Failing Californian town starts thriving after cultivating cannabis
Two years ago, the city of Adelanto, a crumbling outpost in California's Mojave desert, was facing a bleak future as it teetered on the brink of bankruptcy and struggled with double-digit unemployment.
"We were about to vanish, to be incorporated into another city," says councilman John "Bug" Woodard Jr. "The place was dying and in total despair."
Today, however, the once-desolate town is firmly back on the map, having joined a handful of communities in California in embracing large-scale commercial cannabis cultivation -- a move that smells of success as the state prepares to vote in November on legalizing the use of recreational marijuana.
Though California already allows the use of medical marijuana, the initiative to fully legalize the drug -- seen as likely to succeed -- is expected to transform the most populous state in the US and one of the world's largest economies into a new epicenter for cannabis, bringing in billions in revenue.
According to the Arcview Group, a cannabis investment and research firm based in California, medical and recreational marijuana sales are expected to more than double to $6.5 billion in the Golden State by 2020 if the drug becomes fully legal after November.
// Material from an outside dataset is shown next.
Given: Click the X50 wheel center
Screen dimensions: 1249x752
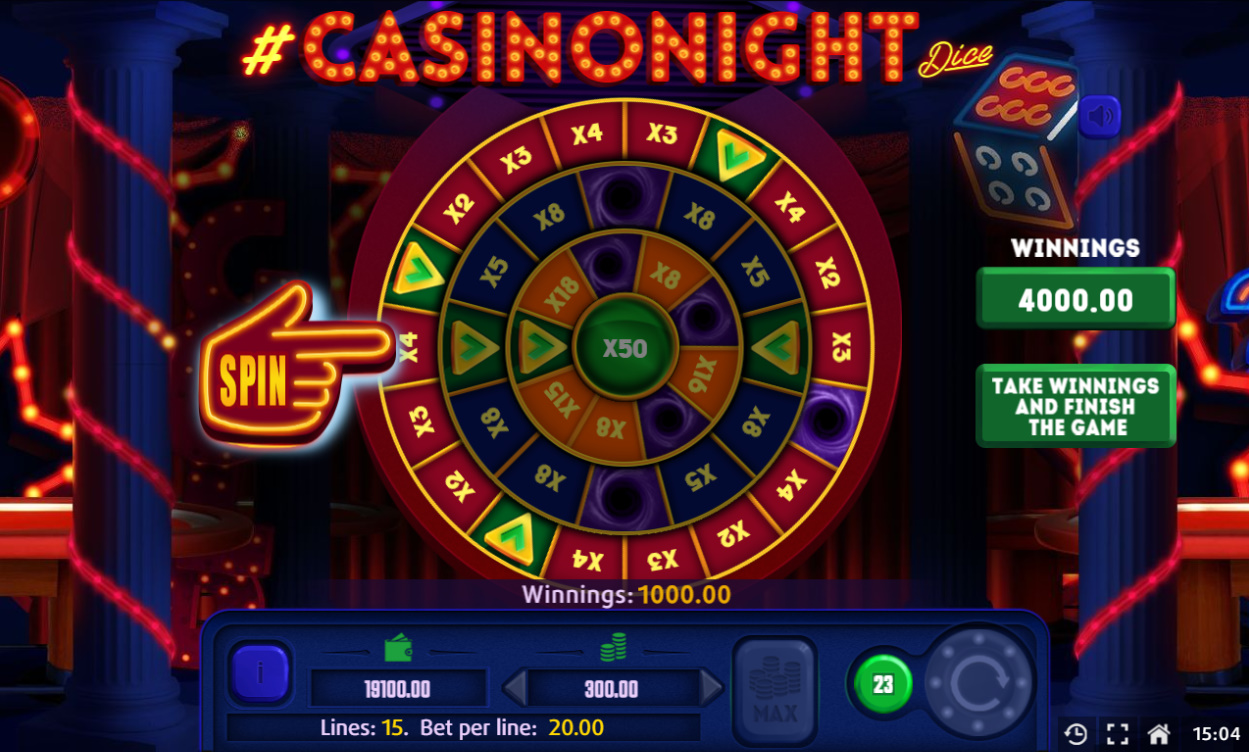Looking at the screenshot, I should tap(625, 349).

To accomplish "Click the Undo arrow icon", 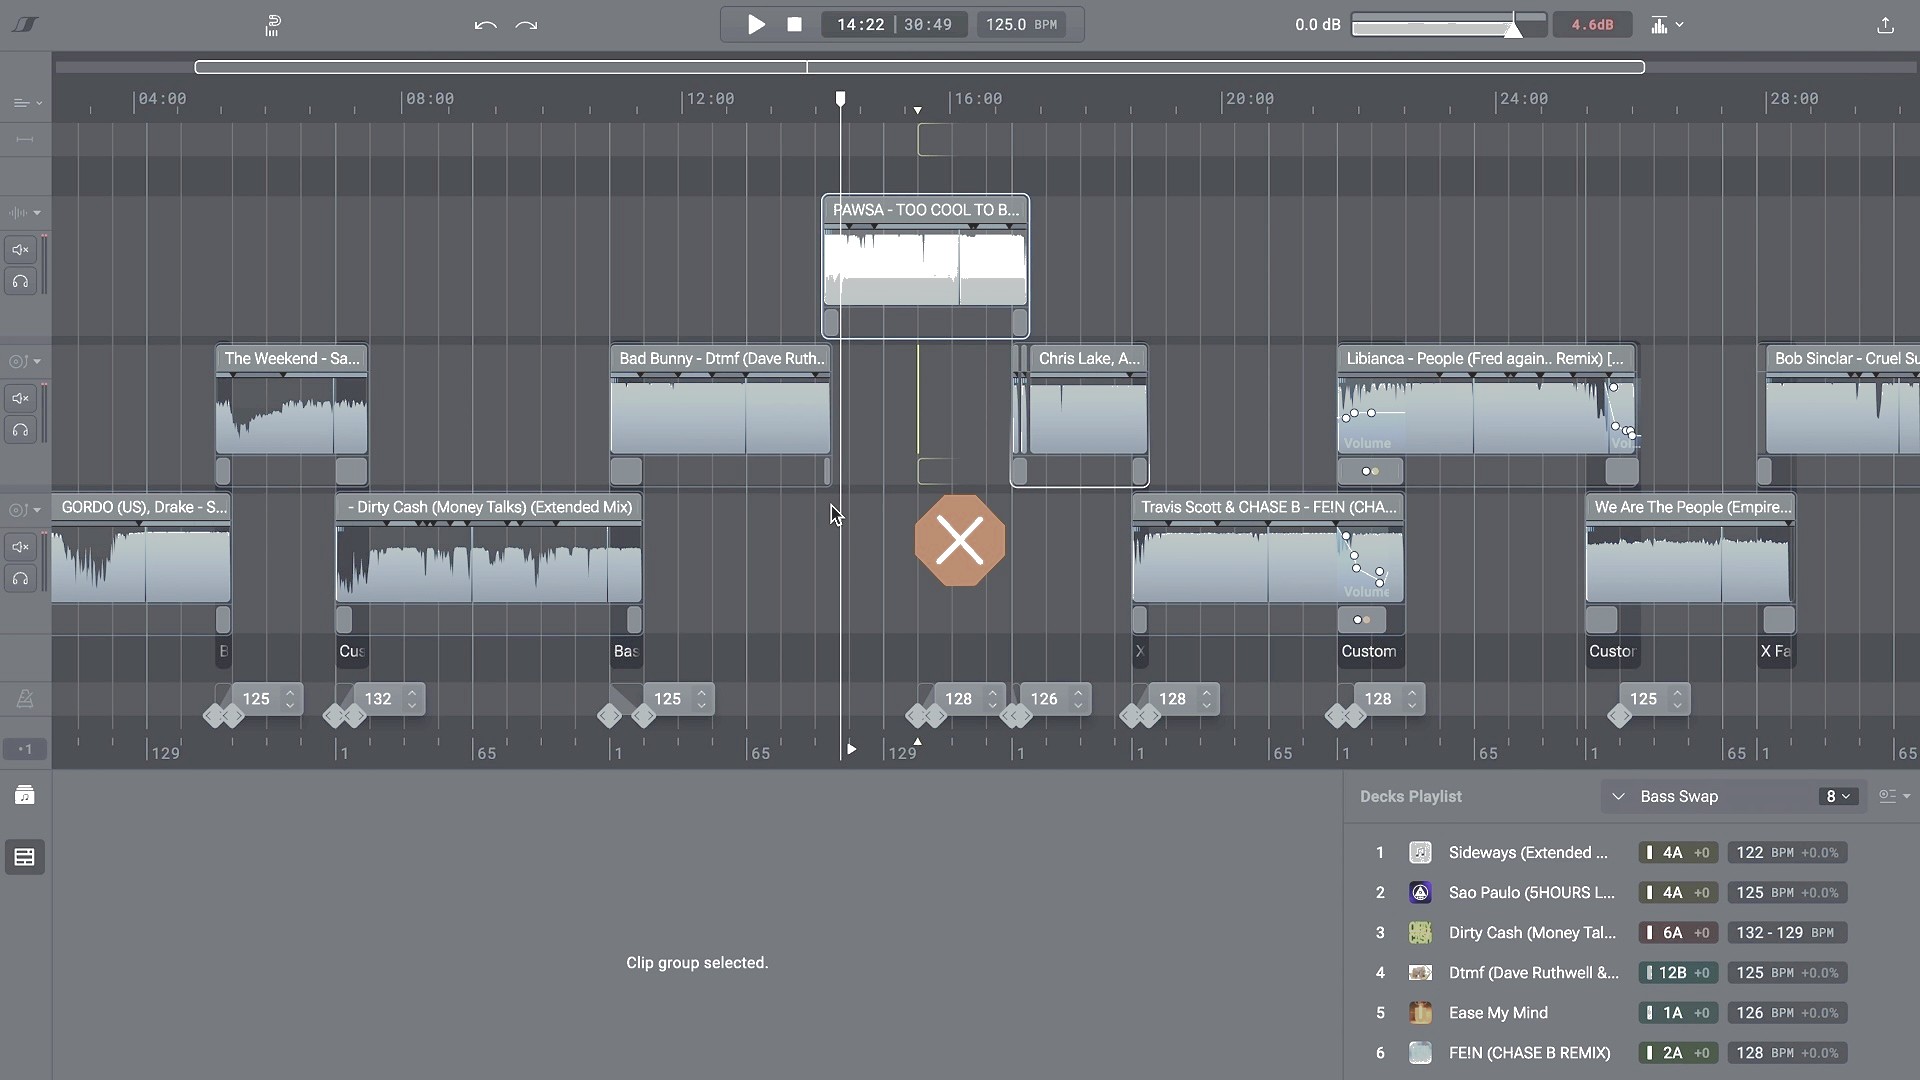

Nationwide, the legal cannabis market -- which stood at about $5.7 billion in 2015 -- is projected to reach more than $23 billion by 2020, according to Arcview.
Apart from California, several other states including Arizona, Maine, Massachusetts and Nevada will also vote on legalizing recreational marijuana on November 8, at the same time as casting ballots in the presidential race.
A similar ballot measure in California failed in 2010 but support has grown since, with Silicon Valley billionaire Sean Parker among backers of the latest initiative, which has the support of 58 percent of voters according to a recent USC Dornsife/Los Angeles Times poll.